Friday, 6 June 2008

The Dirty Deed is Almost Done

I am sweating profusely, my hair is drenched and I feel almost as bad as I did the first night I had the flu, but the corpse is up at the top of the hill wrapped in four garbage bags in a metal garbage container. He stinks despite being enclosed in all that plastic, so I will have to move him by car to a place far removed from my dogs.

I have been working up the energy and courage to attack this problem for days, and planning my strategy.

When I finally began the actual removal, I discovered that he was not simply lying on the hard packed earth; he was entrenched in clay and held down by rocks as well as wedged against a pillar of cement blocks cemented together. Impossible to move or even tilt the tower, so I had to pry him out with the shovel.

... First a paw ... raccoons have the most beautiful paws.

I thought of Rocky, the raccoon who used to come when called; the one who took my steak-perfumed hand in his and bit down thinking it was a second piece of steak. I had to have the series of rabies shots.

I thought of the very large raccoon who stole a huge bag of doughnuts that belonged to Gus, and faced him down when Gus tried to retrieve his property.

I also thought of the days when there was a bounty on raccoons and my oldest daughter would go out with my scissors and remove the paws from roadkill in order to get $5. I'd have paid her a good deal more than $5 to get rid of this one.

The main body came loose next. Did you know that raccoon arms and legs look like hardened leather when they are dead?

I placed it on the plastic sheeting in the box and tied it into a bundle. I put the bundle into an old pail and placed a green garbage double bag over the pail and tilted the bundle into the bags and secured them.

Then I returned to the bits and pieces ... tail and hair ... and put them into another garbage bag.

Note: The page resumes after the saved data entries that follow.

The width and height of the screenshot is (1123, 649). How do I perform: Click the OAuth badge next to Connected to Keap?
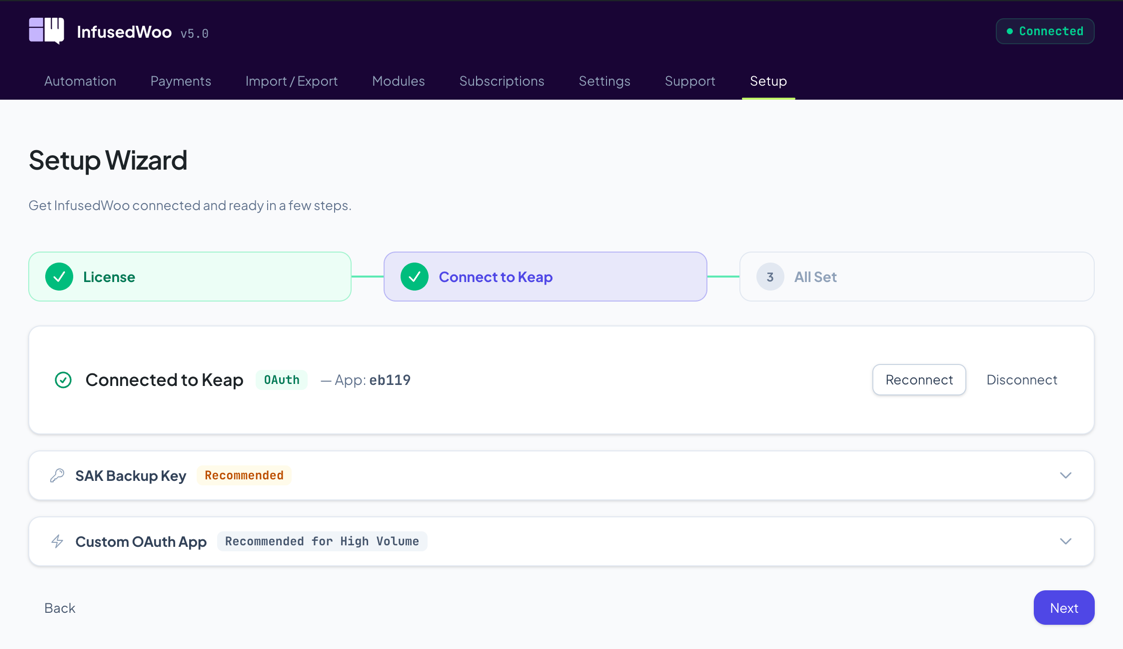coord(281,380)
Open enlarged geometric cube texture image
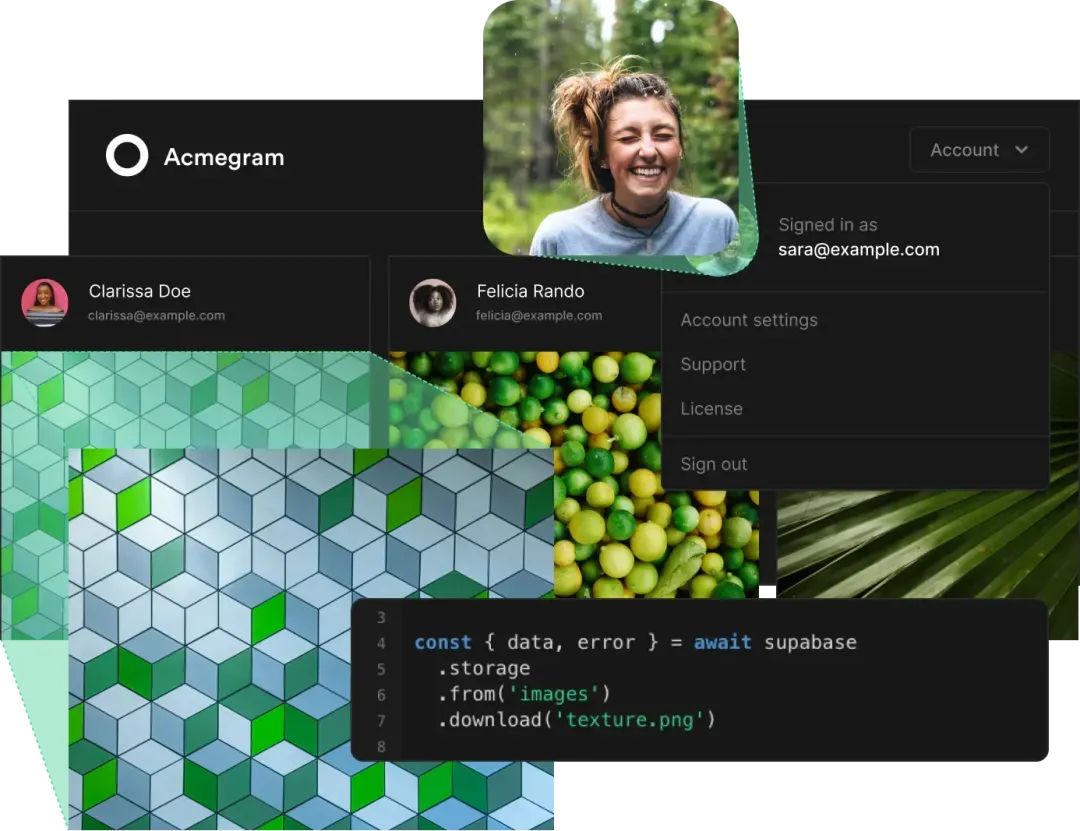 311,639
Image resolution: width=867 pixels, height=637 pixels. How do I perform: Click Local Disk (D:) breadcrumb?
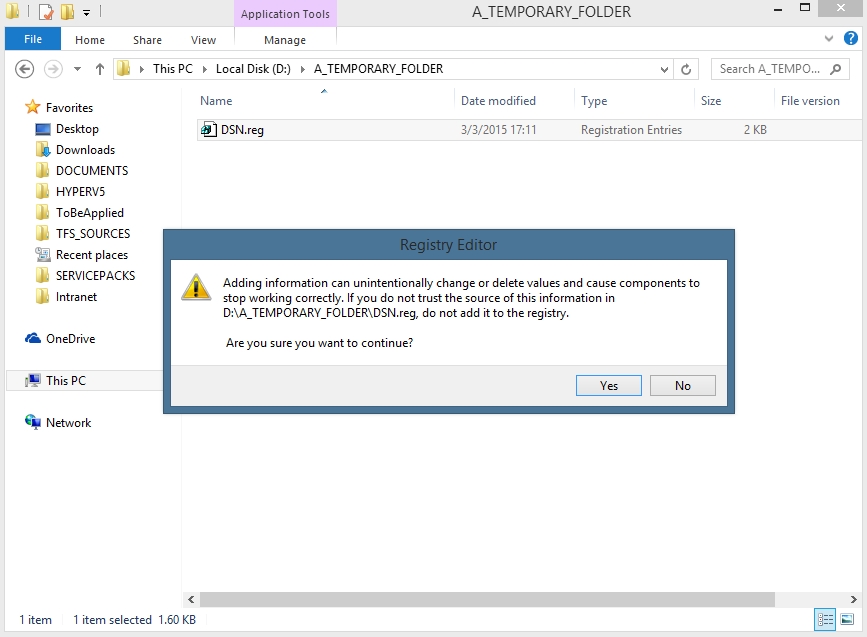tap(255, 69)
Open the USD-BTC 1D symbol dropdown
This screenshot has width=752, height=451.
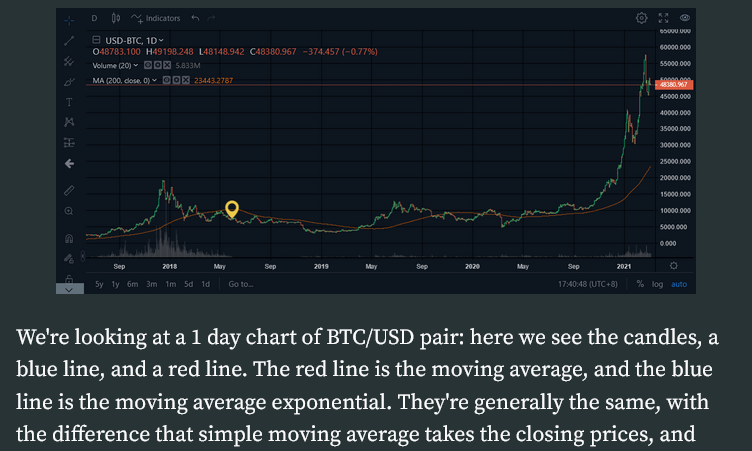coord(134,41)
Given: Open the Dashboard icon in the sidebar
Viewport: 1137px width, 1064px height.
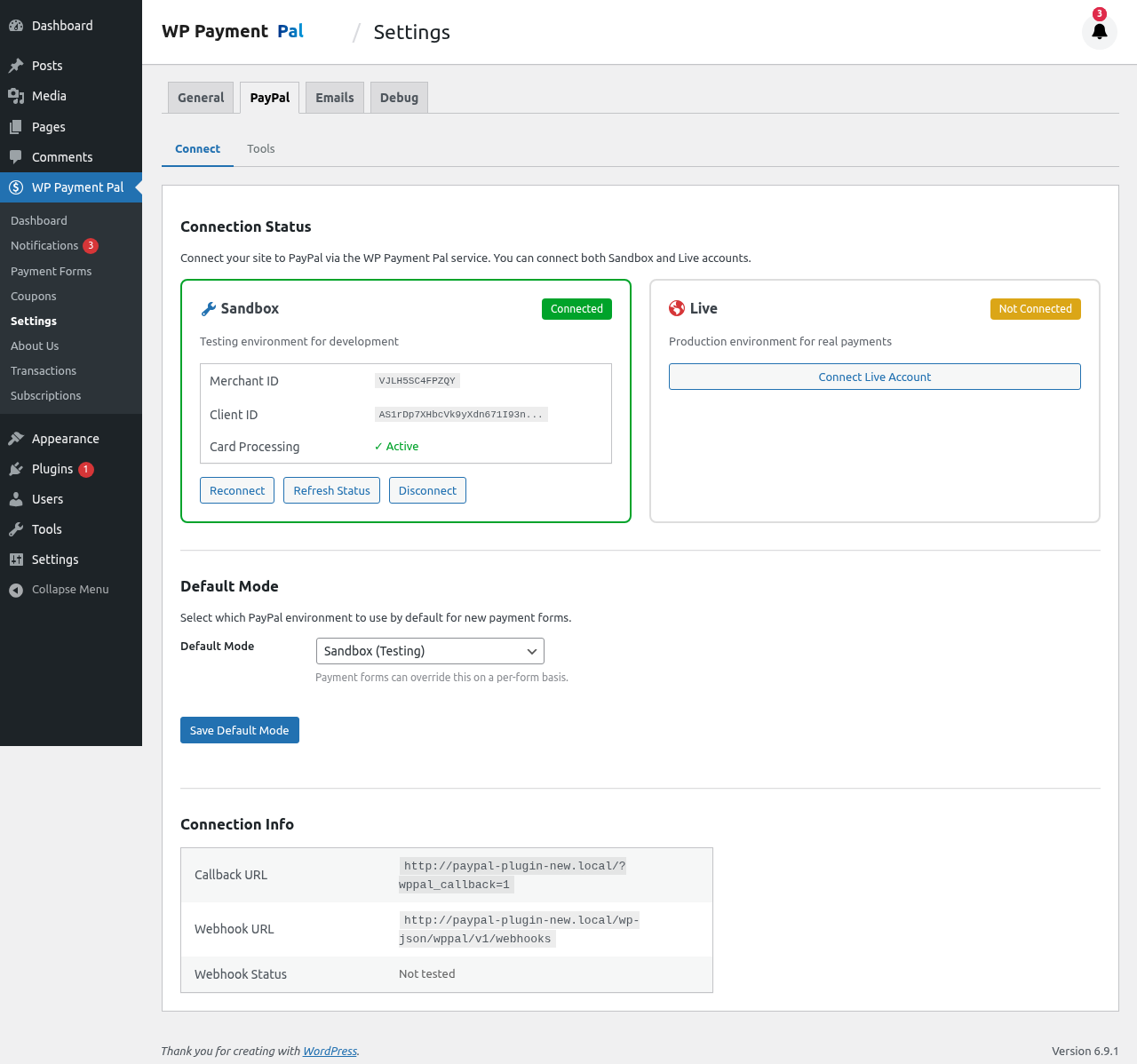Looking at the screenshot, I should pyautogui.click(x=15, y=25).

Then came the task of getting it up the 22 steps to the house and the 39 steps to the parking lot where the garbage tins are. He weighed as much as a bag of sand and salt. Heavy. It took me a long time to make the whole two-trip journey with the two bags and the old pail.

By the time I got all of him into the garbage pail, I was exhausted. Being weak from the flu didn't help but neither did exerting myself while attempting not to breathe. That hill from the lake is an aerobic exercise without carrying a forty pound dead weight. And aerobic exercise is based on the concept of breathing while exerting yourself.

I am now going down to pour javex on the spot and on my shovel. I hope it kills the remaining germs and smell down there.

The condition of the shovel reminded me of one of the lines from a childhood ditty.

Does anyone else know the song we used to sing when there was a funeral party passing, or is only me because I lived for a couple of years next door to a funeral home. It went like this:

Did you ever think when the hearse went by
That you might be the next to die?

They lower you down about fifty feet
And all goes well for about a week,

And then your coffin begins to leak.

The worms crawl in and the worms crawl out.
The worms play peek-a-boo on your snout.

Your stomach turns a slimy green
And your pus pours out like whipping cream.

Did you ever think when the hearse goes by
That you might be the next to die?

This whole exercise made me think of this, but I am also stalling. I would just as soon not return to the scene where I performed the dirty deed.

4 comments:

Anonymous said...

It was raccoon ears not paws that I cut off...lol

Kerry said...

Ewwwww!!! 45 pounds???????????Are you sure it was a raccoon? They usually weigh about 25 pounds...alive...was that maggot weight?

Ewwwww!!!

Erin Kuhns said...

I found a gigantic raccoon on the lawn last year after my dogs put it out of its misery. Maybe we have some mutant raccoons in the Gatineau Hills....

Muuuuuaaaahhahahhahahahahahahahaaaaa!

Oma said...

Deb: Oh, yes, ears ... didn't notice the ears on this one ... probably had closed my eyes as well as my nose and mouth ... wonder I didn't explode.


Kerry: It seemed bloated but I wasn't about to puncture it to allow the gas and whatever other things were inside to escape.

Erin: I hope that is the last of the giant raccoons for a while. I don't think I could face this again soon.

If I were a raccoon I would stay clear of this place ... too many dogs.